The Mirror: a writing exercise

Cardigan Dawn

Cardigan Dawn – copyright 2011 – Paul Vreeland

Early in her novel While I Was Gone, Sue Miller has her protagonist Jo Becker roam through her empty house. That short journey is described, and then,

I stood for a long time in front of the mirror. Flesh, indeed. From time to time Daniel felt moved to say to me, “God, you’re a beautiful woman,” but this was kindness, or love. I examined myself objectively, clinically now. I saw a nice-looking middle-aged person, someone you wouldn’t look at twice if you passed her on the street. And I’d never been beautiful, in fact. I’d been attractive, tall and blond and strong-looking. I’d had a notable kind of energy, and people—men—were drawn to it.

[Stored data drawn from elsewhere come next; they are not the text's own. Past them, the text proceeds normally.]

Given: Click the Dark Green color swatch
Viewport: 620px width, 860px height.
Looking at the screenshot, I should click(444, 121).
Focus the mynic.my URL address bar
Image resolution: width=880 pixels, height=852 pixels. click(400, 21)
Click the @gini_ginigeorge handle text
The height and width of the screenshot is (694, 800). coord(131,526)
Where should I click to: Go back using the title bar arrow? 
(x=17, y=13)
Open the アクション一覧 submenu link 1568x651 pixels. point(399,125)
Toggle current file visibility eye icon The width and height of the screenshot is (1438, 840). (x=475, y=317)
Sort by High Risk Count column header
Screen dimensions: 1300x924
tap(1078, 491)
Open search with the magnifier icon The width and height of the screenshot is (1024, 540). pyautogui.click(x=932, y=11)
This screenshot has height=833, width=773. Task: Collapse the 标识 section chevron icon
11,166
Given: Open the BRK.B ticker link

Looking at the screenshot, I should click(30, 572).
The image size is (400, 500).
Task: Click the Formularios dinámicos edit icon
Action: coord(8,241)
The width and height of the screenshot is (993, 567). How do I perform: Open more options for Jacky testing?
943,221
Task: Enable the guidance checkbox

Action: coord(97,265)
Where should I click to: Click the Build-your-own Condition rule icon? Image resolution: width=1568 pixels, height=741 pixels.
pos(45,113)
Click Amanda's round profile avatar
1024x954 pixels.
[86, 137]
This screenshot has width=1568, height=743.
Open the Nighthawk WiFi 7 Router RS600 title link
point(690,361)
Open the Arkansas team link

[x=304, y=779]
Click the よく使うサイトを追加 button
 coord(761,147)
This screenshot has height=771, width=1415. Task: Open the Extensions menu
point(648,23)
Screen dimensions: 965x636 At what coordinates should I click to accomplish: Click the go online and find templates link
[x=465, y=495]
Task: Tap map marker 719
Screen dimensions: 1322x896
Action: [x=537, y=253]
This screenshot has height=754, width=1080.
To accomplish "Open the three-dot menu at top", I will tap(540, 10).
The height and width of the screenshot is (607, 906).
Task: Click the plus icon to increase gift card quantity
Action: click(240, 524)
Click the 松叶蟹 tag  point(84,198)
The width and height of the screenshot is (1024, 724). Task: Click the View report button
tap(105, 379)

Now, though, when my face was in repose, I looked tired. The downcurving lines at the corners of my mouth made me seem judgmental and stern, even a little pissed off. Sometimes my receptionist, Beattie, a woman I’d known and loved for twenty years, would ask me—out of the blue, from my perspective—“What’s wrong?” and I’d realize my face had fallen into those lines again. “Nothing,” I’d say. And then consciously try to open my face, to make it pleasant. To make it, I suppose, younger. ~ Sue Miller, While I Was Gone

Exercise: Put yourself or another person, real or fictional–perhaps one of your characters–in front of a mirror. Write for 15 to 20 minutes describing what you, he, or she sees.